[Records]
--- --- ---

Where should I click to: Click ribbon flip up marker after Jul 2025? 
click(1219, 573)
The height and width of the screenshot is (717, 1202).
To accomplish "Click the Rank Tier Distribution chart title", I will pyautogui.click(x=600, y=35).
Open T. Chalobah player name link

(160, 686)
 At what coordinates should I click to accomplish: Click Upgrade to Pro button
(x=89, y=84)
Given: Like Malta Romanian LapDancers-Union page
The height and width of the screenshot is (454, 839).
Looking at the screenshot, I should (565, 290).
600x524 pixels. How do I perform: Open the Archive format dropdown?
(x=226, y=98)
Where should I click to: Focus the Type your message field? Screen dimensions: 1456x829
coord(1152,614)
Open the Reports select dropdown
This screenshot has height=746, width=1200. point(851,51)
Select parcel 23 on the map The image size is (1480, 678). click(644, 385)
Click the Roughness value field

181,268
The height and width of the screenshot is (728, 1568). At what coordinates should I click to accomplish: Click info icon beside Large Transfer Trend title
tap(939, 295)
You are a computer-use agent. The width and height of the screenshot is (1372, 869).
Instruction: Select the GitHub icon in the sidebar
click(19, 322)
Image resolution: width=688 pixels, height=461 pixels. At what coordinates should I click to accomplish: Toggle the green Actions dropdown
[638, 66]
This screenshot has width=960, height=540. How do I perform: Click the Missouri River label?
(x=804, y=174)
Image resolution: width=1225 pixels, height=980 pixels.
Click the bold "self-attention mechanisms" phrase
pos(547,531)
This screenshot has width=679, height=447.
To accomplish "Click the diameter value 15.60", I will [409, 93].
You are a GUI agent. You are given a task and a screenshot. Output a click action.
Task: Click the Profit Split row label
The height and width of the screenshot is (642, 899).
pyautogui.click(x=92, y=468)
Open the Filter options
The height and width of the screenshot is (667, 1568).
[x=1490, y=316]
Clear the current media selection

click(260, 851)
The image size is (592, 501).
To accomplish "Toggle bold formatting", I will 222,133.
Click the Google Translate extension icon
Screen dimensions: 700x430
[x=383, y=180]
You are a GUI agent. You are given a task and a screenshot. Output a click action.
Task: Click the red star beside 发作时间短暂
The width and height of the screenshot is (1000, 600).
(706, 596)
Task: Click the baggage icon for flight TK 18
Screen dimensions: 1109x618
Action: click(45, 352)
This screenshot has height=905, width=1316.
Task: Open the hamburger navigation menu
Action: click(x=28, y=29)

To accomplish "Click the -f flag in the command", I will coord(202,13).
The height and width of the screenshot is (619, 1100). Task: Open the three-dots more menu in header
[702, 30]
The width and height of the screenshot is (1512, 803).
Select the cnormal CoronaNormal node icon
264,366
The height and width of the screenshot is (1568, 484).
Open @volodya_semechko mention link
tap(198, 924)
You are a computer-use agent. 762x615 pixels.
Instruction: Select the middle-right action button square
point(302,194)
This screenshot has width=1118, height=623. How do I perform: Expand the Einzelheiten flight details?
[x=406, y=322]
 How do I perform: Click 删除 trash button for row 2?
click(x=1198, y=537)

--- --- ---

■ DIRECTION: Please pick out and copy every line above that contains the word "Toggle". Case counts.

■ RESULT FOR THIS TASK:
Image resolution: width=688 pixels, height=461 pixels. At what coordinates should I click to accomplish: Toggle the green Actions dropdown
To accomplish "Toggle bold formatting", I will 222,133.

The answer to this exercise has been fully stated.